ただのごろつき集団であれば、領主を守る騎士団で討伐すればよいのだが、グラズが持つ【震血鉄槌】はこの辺りでは滅多に見ないほどの魔具であり、うかつに騎士団も手を出せなかった。そのため、これまではその動向を警戒しながら静観していたのである。
そのグラズを倒すなど、おそらく彼らは並みの強さではない。なのにその戦闘跡は不可解な点ばかりで、さらにはグラズが持っていたはずの【震血鉄槌】も見つかっていないのだ。あの男たちがどこかに隠していることは間違いなく、それを回収するのは自分たちの責務である。ルーベは必死にそう説くが、ヴェリアスカの意志は変わらなかった。それどころか、ルーベにこれ以上の男たちの調査を禁じると命じさえした。
「……承知いたしました……すぐに彼らを解放いたします」
納得いかない、その気持ちをありありと表情に浮かべながら、ルーベはその言葉をひねり出した。ヴェリアスカはそんなルーベを見て微笑を浮かべる。
「ありがとね、ルーベ。あなたのその真面目さにはいつも助けられるわ。でも、私が間違ったことを指示したことがあって?」
「それはそうですが……いえ、領主様の仰せのままに」
「分かってくれて嬉しいわ。そしたら、あとはよろしくね?旅人さんたちには、くれぐれも丁寧に対応するように」
現領主との十年間の付き合いを思い返したルーベは、最後にはヴェリアスカの言葉に頷いた。ルーベはヴェリアスカに軽く礼をすると、踵を返して審問室へと戻っていく。

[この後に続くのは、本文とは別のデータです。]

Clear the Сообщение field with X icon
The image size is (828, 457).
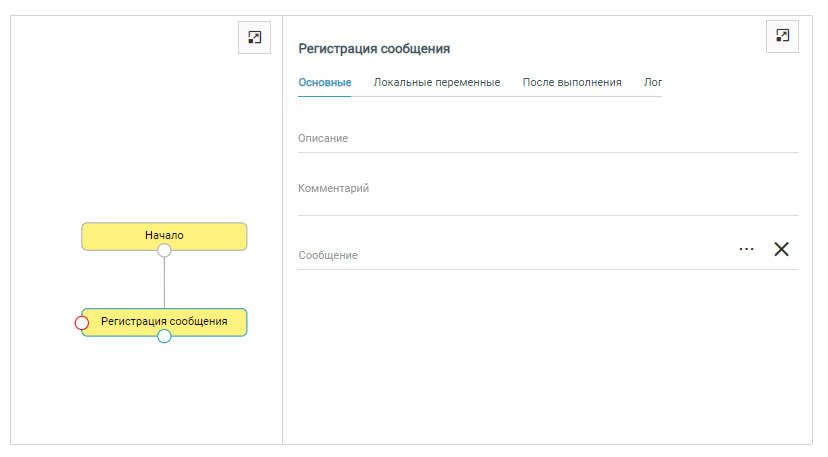[781, 249]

ヴェリアスカはその後姿を眺めながら、いやに艶めかしい笑みを浮かべた。その笑みを見たらルーベは己の判断に迷いを抱いただろう。だが、ルーベは振り向くことなく歩みを進める。
「顔が気になるけど、今はやめておきましょうか。きっとすぐ会えるわ。だって”お母様”が気になさるような人ですものね。ふふ……」
そして、その笑みから漏れ出た呟きも、ルーベの耳に届くことはなかった。